╭─ Record excerpts

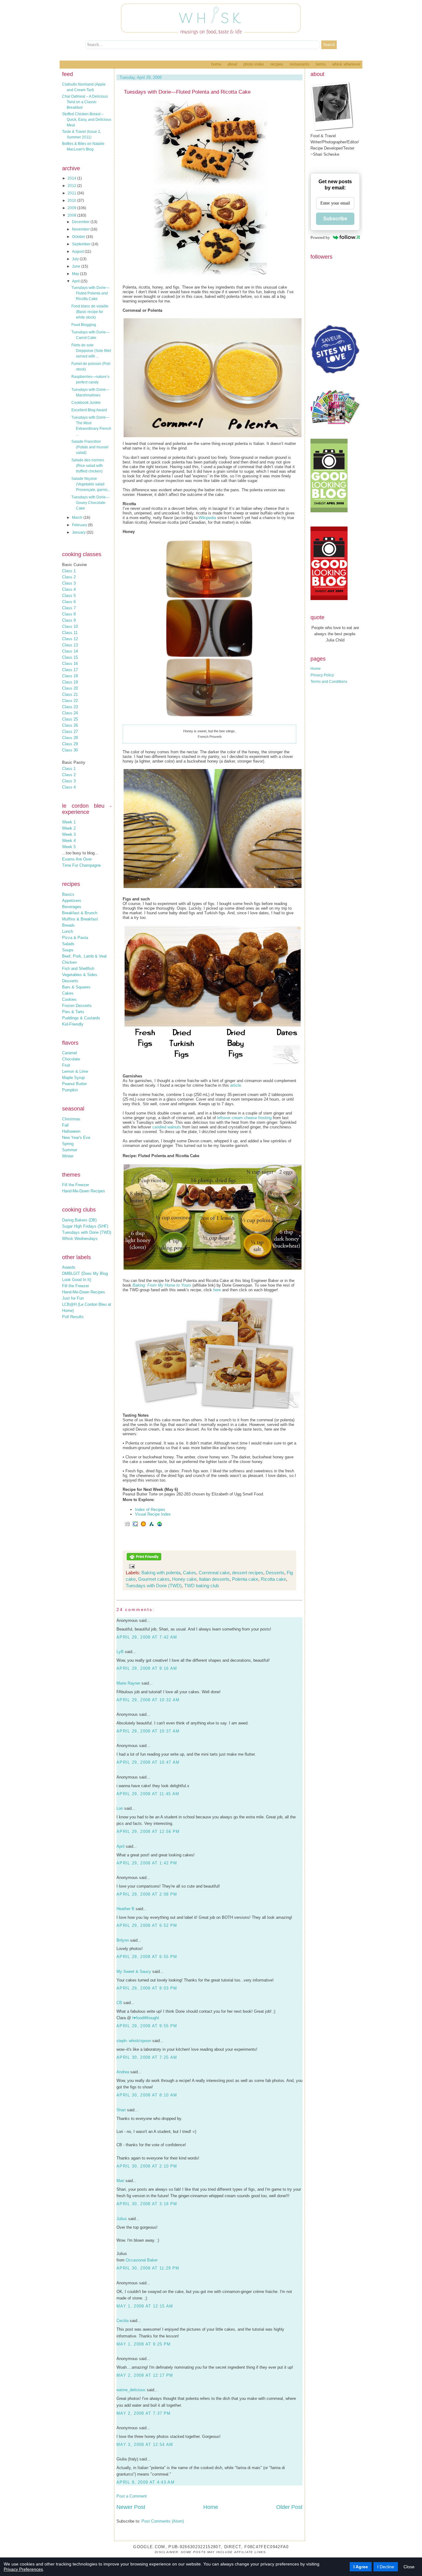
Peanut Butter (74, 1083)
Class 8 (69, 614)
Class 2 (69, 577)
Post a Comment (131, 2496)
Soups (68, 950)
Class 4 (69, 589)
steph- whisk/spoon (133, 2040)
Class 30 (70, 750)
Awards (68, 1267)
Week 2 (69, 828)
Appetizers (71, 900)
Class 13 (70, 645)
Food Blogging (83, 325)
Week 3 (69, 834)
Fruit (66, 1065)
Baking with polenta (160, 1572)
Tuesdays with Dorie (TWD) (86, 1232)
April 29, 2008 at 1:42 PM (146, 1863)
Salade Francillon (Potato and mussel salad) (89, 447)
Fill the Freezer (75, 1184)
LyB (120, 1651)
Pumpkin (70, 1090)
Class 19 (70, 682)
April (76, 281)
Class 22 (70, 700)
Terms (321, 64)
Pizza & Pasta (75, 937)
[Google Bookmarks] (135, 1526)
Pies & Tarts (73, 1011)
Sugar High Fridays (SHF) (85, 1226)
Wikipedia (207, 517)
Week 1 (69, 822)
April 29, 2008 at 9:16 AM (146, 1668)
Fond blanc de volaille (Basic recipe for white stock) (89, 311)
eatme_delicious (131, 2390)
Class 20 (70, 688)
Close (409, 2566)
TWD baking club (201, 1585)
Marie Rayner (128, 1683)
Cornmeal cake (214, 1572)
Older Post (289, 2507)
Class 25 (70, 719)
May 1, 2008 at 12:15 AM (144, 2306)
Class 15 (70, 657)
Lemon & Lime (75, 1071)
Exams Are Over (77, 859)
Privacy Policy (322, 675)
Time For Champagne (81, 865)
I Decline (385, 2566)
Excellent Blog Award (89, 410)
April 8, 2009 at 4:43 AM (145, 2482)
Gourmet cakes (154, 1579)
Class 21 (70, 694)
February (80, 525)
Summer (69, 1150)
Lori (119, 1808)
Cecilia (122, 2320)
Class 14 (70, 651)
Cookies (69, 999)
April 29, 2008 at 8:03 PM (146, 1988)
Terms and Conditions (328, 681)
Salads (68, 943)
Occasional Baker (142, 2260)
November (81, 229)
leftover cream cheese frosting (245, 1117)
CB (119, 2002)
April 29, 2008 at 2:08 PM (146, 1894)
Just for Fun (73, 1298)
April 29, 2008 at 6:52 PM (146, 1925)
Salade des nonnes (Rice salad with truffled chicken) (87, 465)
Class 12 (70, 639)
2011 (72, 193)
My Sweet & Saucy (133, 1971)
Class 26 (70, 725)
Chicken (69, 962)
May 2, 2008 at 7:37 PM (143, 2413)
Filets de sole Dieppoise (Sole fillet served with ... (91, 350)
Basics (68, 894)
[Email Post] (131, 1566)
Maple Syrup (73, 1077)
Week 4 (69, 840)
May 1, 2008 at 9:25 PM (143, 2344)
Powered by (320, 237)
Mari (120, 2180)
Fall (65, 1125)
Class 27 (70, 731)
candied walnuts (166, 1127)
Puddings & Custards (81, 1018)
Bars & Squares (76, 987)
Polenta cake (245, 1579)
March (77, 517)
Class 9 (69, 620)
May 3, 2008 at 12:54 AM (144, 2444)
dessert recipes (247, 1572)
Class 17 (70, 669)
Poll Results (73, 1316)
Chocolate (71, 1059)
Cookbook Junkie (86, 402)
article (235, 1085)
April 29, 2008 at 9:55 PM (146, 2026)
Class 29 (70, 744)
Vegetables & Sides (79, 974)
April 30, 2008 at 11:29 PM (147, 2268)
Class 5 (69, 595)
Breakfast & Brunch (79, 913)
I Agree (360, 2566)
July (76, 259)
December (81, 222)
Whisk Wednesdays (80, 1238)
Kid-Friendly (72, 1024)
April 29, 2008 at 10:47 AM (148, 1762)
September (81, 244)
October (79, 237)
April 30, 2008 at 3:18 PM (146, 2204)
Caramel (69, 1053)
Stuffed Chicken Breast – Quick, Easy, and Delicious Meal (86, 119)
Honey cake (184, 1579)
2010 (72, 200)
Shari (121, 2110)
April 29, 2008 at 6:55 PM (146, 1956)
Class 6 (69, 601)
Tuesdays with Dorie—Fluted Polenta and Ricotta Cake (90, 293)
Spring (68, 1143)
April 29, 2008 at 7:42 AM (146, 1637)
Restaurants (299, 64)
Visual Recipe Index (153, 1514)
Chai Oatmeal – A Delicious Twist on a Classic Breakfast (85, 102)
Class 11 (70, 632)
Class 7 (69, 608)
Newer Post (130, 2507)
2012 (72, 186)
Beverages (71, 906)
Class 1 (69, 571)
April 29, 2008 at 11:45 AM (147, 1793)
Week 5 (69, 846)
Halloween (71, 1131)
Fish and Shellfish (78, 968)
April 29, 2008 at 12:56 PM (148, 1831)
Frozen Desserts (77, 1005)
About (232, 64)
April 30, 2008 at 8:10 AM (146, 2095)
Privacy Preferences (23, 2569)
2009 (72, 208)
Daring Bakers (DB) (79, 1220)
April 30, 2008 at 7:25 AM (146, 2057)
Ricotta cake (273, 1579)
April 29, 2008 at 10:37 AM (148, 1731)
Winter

╰─

* **Assignment**:
Would you please repeat exactly the lines above, starting at the line with "Week 3 (69, 834)" and stopping at the line with "Class 22 (70, 700)", both included?

* **Exercise output**:
Week 3 (69, 834)
Fruit (66, 1065)
Baking with polenta (160, 1572)
Tuesdays with Dorie (TWD) (86, 1232)
April 29, 2008 at 1:42 PM (146, 1863)
Salade Francillon (Potato and mussel salad) (89, 447)
Fill the Freezer (75, 1184)
LyB (120, 1651)
Pumpkin (70, 1090)
Class 19 (70, 682)
April (76, 281)
Class 22 (70, 700)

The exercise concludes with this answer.